Perempuan Kena Stroke Diperkosa. Polrestra Tangerang Diingatkan Hak-Hak Korban
Oleh Halimah Humayrah Tuanaya
Polresta Tangerang menangkap KS (60) karena diduga melakukan tindak pidana perkosaan. KS memperkosa perempuan berusia 45 tahun yang menderita stroke.
Berdasarkan keterangan Kasat Reskrim Polresta Tangerang Kompol Arief Nazaruddin Yusuf, Senin (15/1/2024), sebagaimana diberitakan sejumlah media, Penyidik telah menerapkan Penerapan Pasal 6 huruf c Undang-Undang Nomor 12 Tahun 2022 tentang Tindak Pidana Kekerasan Seksual.
Saya mendukung Polresta Tangerang dalam menindak Pelaku. Penerapan Pasal 6 huruf c Undang-Undang Nomor 12 Tahun 2022 tentang Tindak Pidana Kekerasan Seksual oleh Penyidik sudah tepat. Saya angkat topi dalam hal ini terhadap teman-teman kepolisian.

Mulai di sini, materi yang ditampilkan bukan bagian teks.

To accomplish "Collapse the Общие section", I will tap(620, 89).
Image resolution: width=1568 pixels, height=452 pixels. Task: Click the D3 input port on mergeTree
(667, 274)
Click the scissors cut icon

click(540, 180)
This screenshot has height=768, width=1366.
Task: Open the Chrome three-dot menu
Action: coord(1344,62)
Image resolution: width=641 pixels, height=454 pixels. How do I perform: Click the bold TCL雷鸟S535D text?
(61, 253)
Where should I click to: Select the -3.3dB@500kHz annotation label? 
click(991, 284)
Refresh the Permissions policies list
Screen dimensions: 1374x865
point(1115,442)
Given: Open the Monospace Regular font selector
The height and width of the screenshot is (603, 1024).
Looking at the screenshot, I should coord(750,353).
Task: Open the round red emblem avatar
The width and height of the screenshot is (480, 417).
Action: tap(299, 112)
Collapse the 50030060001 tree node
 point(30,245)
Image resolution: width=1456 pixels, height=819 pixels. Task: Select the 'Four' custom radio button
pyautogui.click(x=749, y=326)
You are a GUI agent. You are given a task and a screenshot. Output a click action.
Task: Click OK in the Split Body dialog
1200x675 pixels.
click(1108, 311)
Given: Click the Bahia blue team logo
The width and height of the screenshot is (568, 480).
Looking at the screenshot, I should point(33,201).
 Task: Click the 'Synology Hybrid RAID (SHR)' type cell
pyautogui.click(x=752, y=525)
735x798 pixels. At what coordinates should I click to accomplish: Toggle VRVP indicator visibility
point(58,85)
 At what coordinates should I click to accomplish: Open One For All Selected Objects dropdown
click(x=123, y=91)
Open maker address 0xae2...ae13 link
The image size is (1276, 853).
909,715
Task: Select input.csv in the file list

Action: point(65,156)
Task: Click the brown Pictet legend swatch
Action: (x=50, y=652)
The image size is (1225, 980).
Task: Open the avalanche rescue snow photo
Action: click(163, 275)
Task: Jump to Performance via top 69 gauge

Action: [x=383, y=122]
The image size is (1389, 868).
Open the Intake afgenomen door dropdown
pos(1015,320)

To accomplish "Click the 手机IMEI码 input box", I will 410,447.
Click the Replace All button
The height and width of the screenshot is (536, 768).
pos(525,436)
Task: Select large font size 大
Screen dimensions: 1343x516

Kasus ini sesuai dengan Pasal 6 huruf c berbunyi: Setiap Orang yang menyalahgunakan kedudukan, wewenang, kepercayaan, atau perbawa yang timbul dari tipu muslihat atau hubungan keadaan atau memanfaatkan kerentanan, ketidaksetaraan atau ketergantungan seseorang, memaksa atau dengan penyesatan menggerakkan orang itu untuk melakukan atau membiarkan dilakukan persetubuhan atau perbuatan cabul dengannya atau dengan orang lain, dipidana dengan pidana penjara paling lama 12 (dua belas) tahun dan/ atau pidana denda paling banyak Rp300.0OO.0OO,00 (tiga ratus juta rupiah)._
Kasus ini bermula dari korban yang menjelaskan bahwa korban mengalami stroke kepada KS yang dikenalnya melalui TikTok. Setelah itu, KS mengajak Korban berobat dengan mengatakan ada sumur keramat di belakang rumahnya. Korban kemudian menemui KS di rumahnya di Kecamatan Rajeg, Tangerang, dan sampai menginap 5 hari. Namun, Korban bukan mendapatkan pengobatan, melainkan mendapatkan kekerasan seksual selama 5 hari dari KS.
Dari kronologi yang disampaikan Kasatreskrim Polresta Tangerang,maka tindakan KS itu jelas telahmenyalahgunakan kepercayaan. Korban semula percaya kepada KS yang akan membantu mengobati stoke yang dideritanya. Namun yang terjadi Korban diperkosa.
Terakhir, sekadar mengingatkan Penyidik, agar memperhatikan hak-hak korban yang diatur dalam Undang-Undang Nomor 12 Tahun 2022 tentang Tindak Pidana Kekerasan Seksual.
Penyidik harus memeritahukan kepada Korban dan Lembaga Perlindungan Saksi dan Korban (LPSK) tentang hak Restitusi dan meminta agar LPSK menghitung besarnya restitusi yang menjadi hak korban sebagimana diatur dalam Pasal 31. Penyidik juga harus segera melakukan penyitaan terhadap harta kekayaan KS.
Penyidik juga perlu berkolaborasi dengan UPTD PPA Kabupaten Tangerang, dan Lembaga Layanan Berbasis Masyarakat seperti Lembaga Bantuan Hukum atau WCC untuk pemenuhan hak pemulihan, dan rehabilitasi serta hak-hak lainnya.
*Halimah Humayrah Tuanaya. Dosen Hukum Perlindungan Perempuan Dan Anak Ketua Satgas Pencegahan dan Penanganan Kekerasan Seksual UNPAM.